Police Aim To Build Relationships Through Coaching & Mentoring

Friday, September 30th 2022, 6:01 pm


For fifth and sixth grade students in Oklahoma City Public Schools there are no sports programs through the school, but that’s where the police athletic league has stepped in to fill the void.  

“It started off as kind of a small mentoring program, with maybe a few sports, but now we’re offering multiple sports,” said Mark Eby, CEO of the OKC Police Athletic League.  

“We have the five major sports, we have soccer, basketball, football, volleyball and cheer,” said Lieutenant Fernando Hernandez, with the Oklahoma City Police Department and PAL volunteer.  

They just implemented a new way of competing that is more on today’s level.  

“We’re trying to add e-gaming. There are kids that don’t necessarily play sports and don’t want to play sports, but we just purchased computers in order to have e-gaming,” said Eby.  

All in an effort to build a healthy relationship with the kids in their community.  

“The youth in our community get to know more about police officers, and get to know police officers as human beings, as a person and actually to show them that we actually care about them as well,” said Hernandez.  

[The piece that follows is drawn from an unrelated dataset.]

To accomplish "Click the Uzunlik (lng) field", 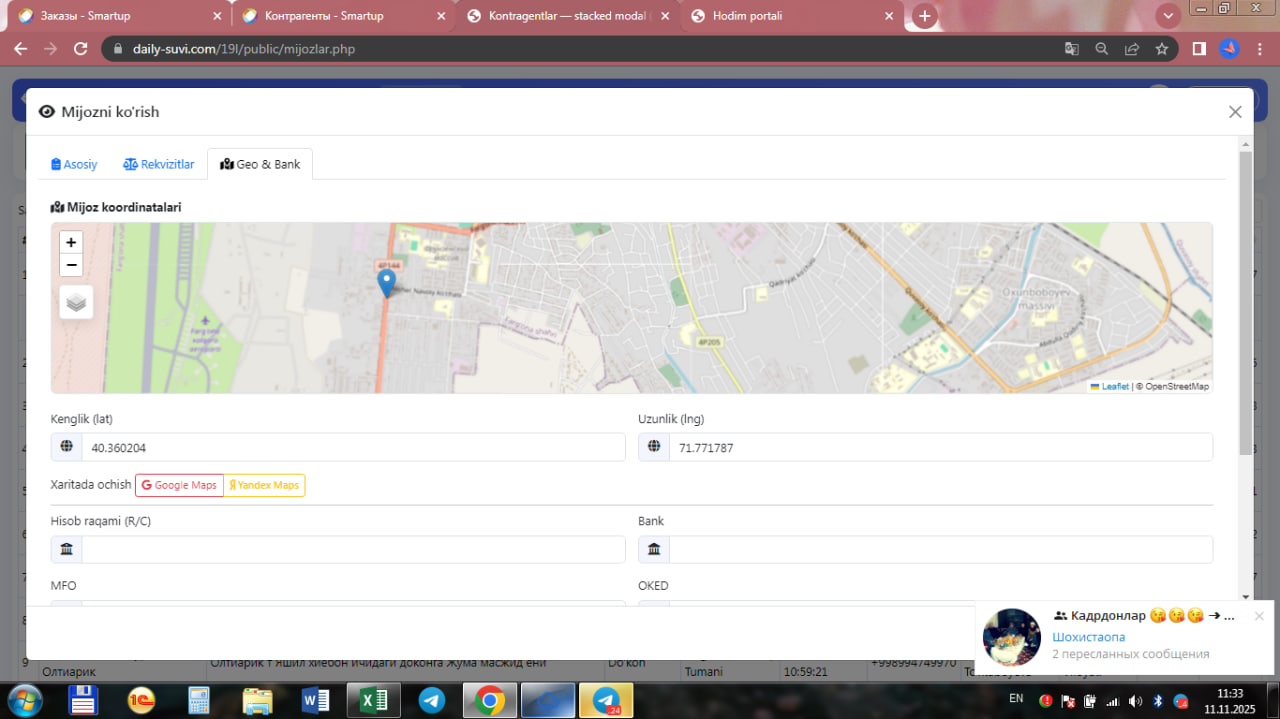I will coord(940,448).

“You know kids see us in our uniforms, they see all the bad stuff on TV, they don’t see all the good we do,” said Sergeant Murray with the Oklahoma City Police Department and also a PAL volunteer.  

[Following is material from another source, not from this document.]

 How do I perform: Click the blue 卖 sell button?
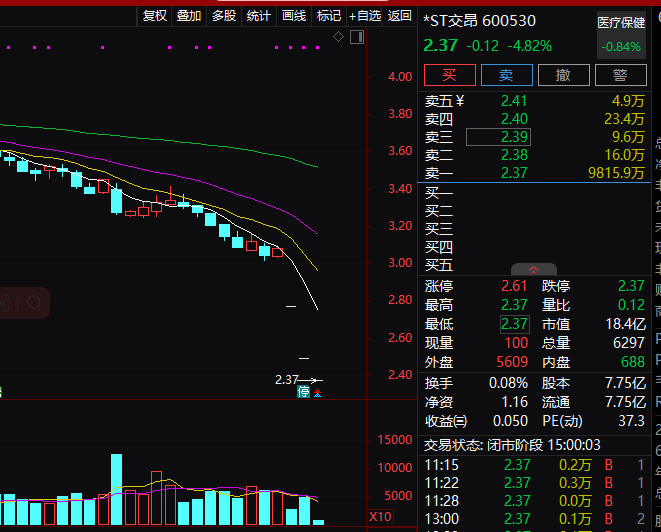click(507, 75)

Volunteers encouraging and mentoring the kids in every area of their lives.  

“You talk to kids about grades and how important grades are so that they can become something when they become an adult,” said Murray.  

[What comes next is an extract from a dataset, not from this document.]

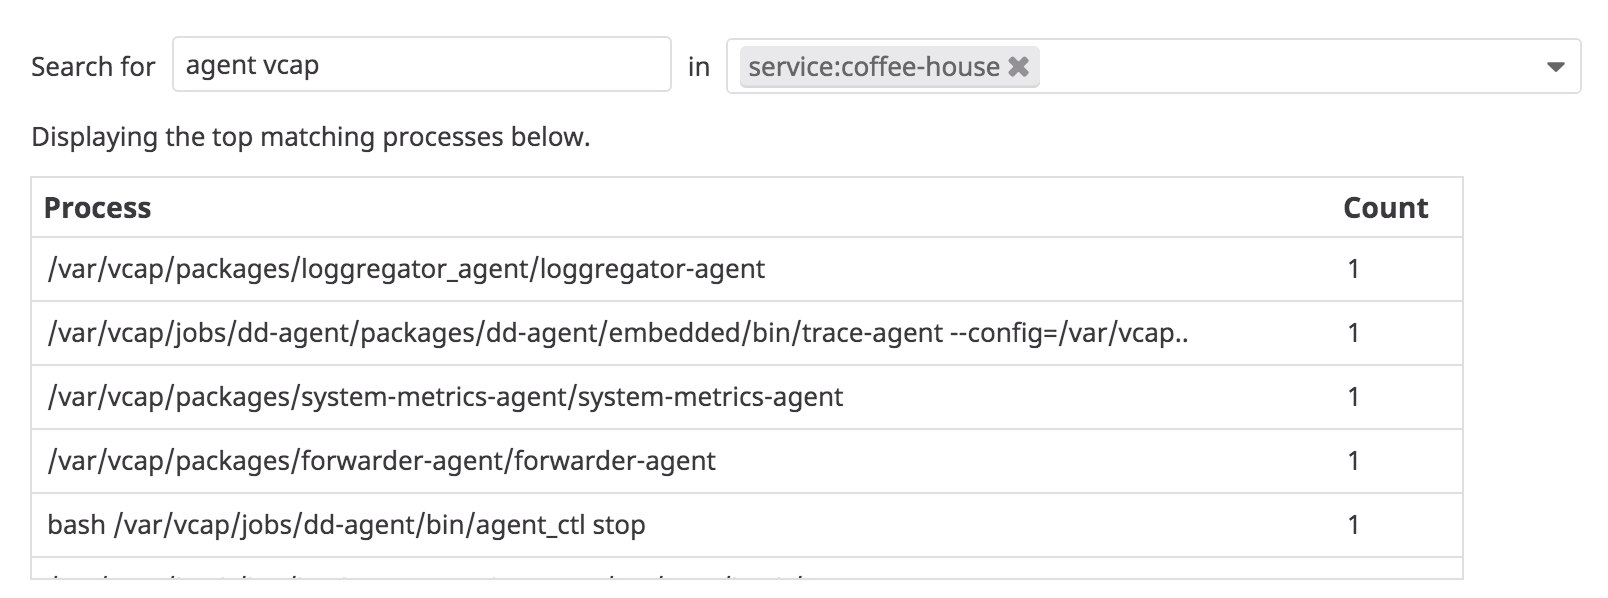
Task: Select the loggregator-agent process row
Action: (406, 269)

The Police Athletic League supplies all the uniforms and equipment for the kids to participate, what they are in need of right now is coaches.  

“For instance, we had eighty people, eighty girls go out for volleyball at one of our schools and I only had two coaches,” said Eby.  

Coaches don’t have to be police officers; they simply have to pass a background check and commit a few hours a week.  

“You don’t even have to know anything necessarily about the sport, it’s about being there for the kids and creating that relationship with the kids,” said Eby.